IV.-L'organisme servant les prestations du régime de base adresse au professionnel ou à l'établissement de santé un relevé des prestations commun à l'organisme servant les prestations du régime de base et à l'organisme de protection complémentaire.
V.-L'organisme servant au bénéficiaire des soins les prestations complémentaires indique à l'organisme servant audit bénéficiaire les prestations du régime de base laquelle des deux modalités de liquidation et de paiement mentionnées aux a et b du III il choisit d'utiliser. Il ne peut choisir celle mentionnée au b que s'il remplit les conditions techniques et financières définies par l'arrêté mentionné à l'article D. 861-6.
II.-L'établissement adresse une demande de paiement soit à l'organisme servant au bénéficiaire des soins les prestations du régime de base, soit à la caisse du régime du bénéficiaire des soins dans la circonscription de laquelle il est implanté. Dans ce dernier cas, la caisse transmet sans délai la demande de paiement à l'organisme servant au bénéficiaire des soins les prestations du régime de base.

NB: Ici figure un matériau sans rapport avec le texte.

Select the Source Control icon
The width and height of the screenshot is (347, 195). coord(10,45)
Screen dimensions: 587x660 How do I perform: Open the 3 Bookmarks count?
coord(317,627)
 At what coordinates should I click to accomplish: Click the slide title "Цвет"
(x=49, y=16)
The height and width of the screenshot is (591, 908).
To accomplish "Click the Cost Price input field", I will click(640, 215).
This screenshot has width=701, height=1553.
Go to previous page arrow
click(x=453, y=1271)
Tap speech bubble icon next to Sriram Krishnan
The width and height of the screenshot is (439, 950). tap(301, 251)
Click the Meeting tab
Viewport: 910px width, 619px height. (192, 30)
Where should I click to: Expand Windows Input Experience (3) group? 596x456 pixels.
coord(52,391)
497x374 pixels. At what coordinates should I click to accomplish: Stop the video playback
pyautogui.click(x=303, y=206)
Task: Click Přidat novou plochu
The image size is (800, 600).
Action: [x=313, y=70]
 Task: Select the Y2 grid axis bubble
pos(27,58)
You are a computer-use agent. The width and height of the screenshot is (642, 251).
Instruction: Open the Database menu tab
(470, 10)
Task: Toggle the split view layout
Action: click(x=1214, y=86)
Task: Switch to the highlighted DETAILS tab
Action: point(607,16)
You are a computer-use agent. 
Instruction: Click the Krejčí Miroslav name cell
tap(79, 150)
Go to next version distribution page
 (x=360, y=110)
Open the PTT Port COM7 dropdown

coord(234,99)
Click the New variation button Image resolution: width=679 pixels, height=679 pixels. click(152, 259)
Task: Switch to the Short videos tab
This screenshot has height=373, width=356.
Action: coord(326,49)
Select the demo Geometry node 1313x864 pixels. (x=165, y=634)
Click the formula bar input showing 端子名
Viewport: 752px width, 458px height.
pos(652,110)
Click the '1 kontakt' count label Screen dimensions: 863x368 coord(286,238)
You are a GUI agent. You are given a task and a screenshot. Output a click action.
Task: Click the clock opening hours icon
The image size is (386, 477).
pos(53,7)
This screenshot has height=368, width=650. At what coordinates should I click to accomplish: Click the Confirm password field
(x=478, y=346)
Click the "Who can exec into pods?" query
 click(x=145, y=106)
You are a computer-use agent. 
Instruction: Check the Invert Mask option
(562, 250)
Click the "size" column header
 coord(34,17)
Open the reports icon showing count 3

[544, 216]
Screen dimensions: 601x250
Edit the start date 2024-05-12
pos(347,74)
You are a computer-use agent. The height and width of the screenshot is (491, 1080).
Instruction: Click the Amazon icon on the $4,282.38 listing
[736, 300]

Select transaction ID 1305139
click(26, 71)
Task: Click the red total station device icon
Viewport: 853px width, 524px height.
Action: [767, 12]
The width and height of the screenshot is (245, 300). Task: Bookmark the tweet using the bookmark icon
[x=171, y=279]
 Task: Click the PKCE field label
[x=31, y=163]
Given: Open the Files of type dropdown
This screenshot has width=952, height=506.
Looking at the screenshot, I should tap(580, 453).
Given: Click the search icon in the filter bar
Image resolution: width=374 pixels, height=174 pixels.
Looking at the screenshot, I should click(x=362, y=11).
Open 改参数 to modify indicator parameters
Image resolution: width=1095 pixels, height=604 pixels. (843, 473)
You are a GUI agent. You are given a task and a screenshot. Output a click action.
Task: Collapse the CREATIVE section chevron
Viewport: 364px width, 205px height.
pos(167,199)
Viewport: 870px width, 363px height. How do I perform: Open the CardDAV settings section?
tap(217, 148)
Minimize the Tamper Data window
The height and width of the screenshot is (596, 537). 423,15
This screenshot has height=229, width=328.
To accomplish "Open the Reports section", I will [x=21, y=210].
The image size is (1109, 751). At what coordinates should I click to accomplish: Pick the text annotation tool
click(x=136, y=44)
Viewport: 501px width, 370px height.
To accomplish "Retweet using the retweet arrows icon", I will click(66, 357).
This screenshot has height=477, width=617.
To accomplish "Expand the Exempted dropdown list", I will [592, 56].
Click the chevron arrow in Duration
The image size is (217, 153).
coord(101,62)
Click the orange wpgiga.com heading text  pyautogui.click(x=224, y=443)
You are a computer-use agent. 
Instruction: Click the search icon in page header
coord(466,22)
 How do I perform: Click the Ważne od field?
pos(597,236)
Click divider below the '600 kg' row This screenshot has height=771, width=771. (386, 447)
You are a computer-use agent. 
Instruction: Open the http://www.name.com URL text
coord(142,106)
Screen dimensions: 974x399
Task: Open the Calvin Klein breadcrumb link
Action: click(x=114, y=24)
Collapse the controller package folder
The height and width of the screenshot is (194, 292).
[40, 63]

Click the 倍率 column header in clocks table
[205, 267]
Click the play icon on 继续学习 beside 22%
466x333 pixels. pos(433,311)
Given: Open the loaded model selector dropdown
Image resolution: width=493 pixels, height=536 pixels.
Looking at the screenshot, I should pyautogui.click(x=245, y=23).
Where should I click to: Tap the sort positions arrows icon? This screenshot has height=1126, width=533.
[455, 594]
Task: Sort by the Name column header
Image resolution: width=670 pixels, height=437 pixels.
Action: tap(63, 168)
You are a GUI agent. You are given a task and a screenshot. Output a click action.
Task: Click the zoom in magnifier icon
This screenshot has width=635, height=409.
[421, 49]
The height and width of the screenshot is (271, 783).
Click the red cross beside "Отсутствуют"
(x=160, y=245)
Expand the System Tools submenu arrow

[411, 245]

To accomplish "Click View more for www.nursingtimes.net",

L'organisme servant les prestations du régime de base procède, conformément au choix exprimé par l'organisme complémentaire :
a) Soit à la liquidation de la prestation due par l'organisme de protection complémentaire ; dans ce cas, l'organisme servant les prestations du régime de base effectue le paiement du montant correspondant à l'établissement de santé pour le compte de l'organisme de protection complémentaire et envoie à l'établissement de santé un relevé des prestations servies par l'organisme de protection complémentaire ;
b) Soit à la transmission de la demande de paiement à l'organisme de protection complémentaire, qui assure, sous sa responsabilité, la liquidation de la prestation, le paiement à l'établissement du montant correspondant et l'envoi d'un relevé des prestations prises en charge.
III.-S'il ne recourt pas à la procédure décrite au II, l'établissement adresse sa demande de paiement directement à l'organisme de protection complémentaire. Celui-ci assure, sous sa responsabilité, la liquidation de la prestation, le paiement à l'établissement du montant correspondant et l'envoi d'un relevé des prestations prises en charge.
Un arrêté des ministres chargés de la sécurité sociale, de l'agriculture et du budget, pris après avis de la Commission nationale de l'informatique et des libertés, précise les modalités techniques et financières, identiques sur l'ensemble du territoire national, de mise en oeuvre de la procédure prévue au b du III de l'article D. 861-3.